Young Investigator's Award
【基礎 最優秀賞】テラトーマ形成を介した人工多能性幹細胞からの機能的な造血幹細胞の分化誘導
A novel in vivo differentiation system of transplantable hematipoietic stem cells from iPSCs through teratoma formation
再生医療 Vol.10 No.4, 63-67, 2011
Summary
Induction of in vitro differentiation of pluripotent stem cells into hematopoietic stem cells (HSCs) has been unsuccessful thus far. Here we demonstrate a unique in vivo differentiation system yielding engraftable HSCs from mouse or human induced pluripotent stem cells (iPSCs) through teratoma formation facilitated for hematopoiesis. We first showed that mouse iPSC-derived HSCs migrated from teratoma into bone marrow of teratoma-bearing mice and contributed to multilineage reconstitution in serial transfers. We then showed that immunodeficiency in X-SCID mice could be treated by induction of teratomas derived from gene-corrected iPSCs.

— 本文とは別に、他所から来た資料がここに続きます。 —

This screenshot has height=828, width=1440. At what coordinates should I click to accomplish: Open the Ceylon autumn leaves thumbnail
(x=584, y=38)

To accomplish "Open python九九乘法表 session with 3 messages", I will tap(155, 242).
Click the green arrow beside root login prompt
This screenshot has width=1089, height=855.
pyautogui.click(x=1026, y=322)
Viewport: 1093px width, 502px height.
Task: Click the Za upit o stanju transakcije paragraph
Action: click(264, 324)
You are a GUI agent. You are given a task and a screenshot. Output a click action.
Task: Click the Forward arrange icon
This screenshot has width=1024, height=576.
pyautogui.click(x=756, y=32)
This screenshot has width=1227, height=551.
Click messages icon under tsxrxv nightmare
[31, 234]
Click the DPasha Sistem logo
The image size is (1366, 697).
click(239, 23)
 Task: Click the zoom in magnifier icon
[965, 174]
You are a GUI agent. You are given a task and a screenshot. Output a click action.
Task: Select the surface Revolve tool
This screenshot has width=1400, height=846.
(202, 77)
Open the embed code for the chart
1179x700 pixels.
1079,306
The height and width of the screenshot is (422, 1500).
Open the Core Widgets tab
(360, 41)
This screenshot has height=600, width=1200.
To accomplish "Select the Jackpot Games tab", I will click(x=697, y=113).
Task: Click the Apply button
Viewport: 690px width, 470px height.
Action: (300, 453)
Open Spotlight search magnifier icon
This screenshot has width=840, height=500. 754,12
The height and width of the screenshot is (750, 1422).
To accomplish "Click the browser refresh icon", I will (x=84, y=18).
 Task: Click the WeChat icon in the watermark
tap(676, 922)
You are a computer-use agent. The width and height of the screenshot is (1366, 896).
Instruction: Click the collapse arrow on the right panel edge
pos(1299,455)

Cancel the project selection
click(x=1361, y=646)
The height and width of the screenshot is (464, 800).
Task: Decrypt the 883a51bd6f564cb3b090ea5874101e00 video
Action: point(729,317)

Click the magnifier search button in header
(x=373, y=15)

Moreover, application of this method successfully generated transplantable human iPSC-derived HSCs. No recipient mouse developed leukemias or tumors after transplantation of iPSC-derived HSCs. The teratoma-mediated HSC induction system presented here may create new opportunities for practical uses of iPSC-derived HSCs in the treatment of hematologic and immunologic diseases.
KEY WORDS
人工多能性幹細胞[induced pluripotent stem cells(iPS 細胞)]/造血幹細胞/テラトーマ
はじめに
現在,白血病やその他の血液疾患について造血幹細胞移植が有効な治療手段として用いられているが,一方で造血幹細胞移植は慢性的なドナー不足や生着不全などの深刻な問題を抱えている。そのため,再生医療の分野では体外で造血幹細胞を増殖させる技術や造血幹細胞を作製する技術の開発に期待が寄せられている。しかし,機能的な造血幹細胞をex vivoで無限に増殖させることはいまだに困難である1)。
近年,体細胞のダイレクトリプログラミング技術は,患者自身から胚性幹細胞(embryonic stem cells : ES細胞)とほぼ同等の能力をもつ多能性細胞を樹立することを可能にした2)3)。この人工多能性幹細胞(induced pluripotent stem cells : iPS細胞)は,自己複製能と増殖能を併せもち,さまざまな血液細胞にも分化することが可能である。したがって,iPS細胞をin vitroで造血幹細胞に分化させる技術を開発すれば移植治療に用いることができ,再生医療の実現が大きく前進すると考えられている。これまでに,多能性細胞から造血幹細胞への分化誘導に関する知見は多数報告されている。マウスES細胞については,HoxB4を強制発現させることで移植可能な造血前駆細胞をin vitroで分化誘導できることが報告された4)-6)。しかし,遺伝子を導入することなくES/iPS細胞から移植可能な造血幹細胞を分化誘導した例はない。本稿では我々が開発したテラトーマ形成を用いたiPS細胞からの造血幹細胞誘導法を紹介する。
テラトーマを用いたiPS細胞からの造血幹細胞誘導法
我々は,iPS細胞を造血幹細胞に誘導させる場所としてテラトーマに着目した。テラトーマは,ES細胞やiPS細胞などの多能性幹細胞を免疫不全マウスに移植した際に得られる良性腫瘍であり,三胚葉系のさまざまな組織へ分化した細胞が含まれている。すでに過去の知見により,テラトーマやテラトカルシノーマの中にはES細胞由来の赤血球,巨核球などが形成されることが報告されている7)8)。そこで我々は,テラトーマを作製する過程で造血幹細胞の維持に必要とされるサイトカインや造血を支持するストローマ細胞を投与することで,テラトーマ内にiPS細胞由来の造血幹細胞を誘導できるのではないかと考えた。また,成体内の造血幹細胞は骨髄にホーミングする特性をもつことから,テラトーマ中に誘導したiPS細胞由来の造血幹細胞もホストマウスの骨髄に移行しうるのではないかと仮説を立てた(図1A)。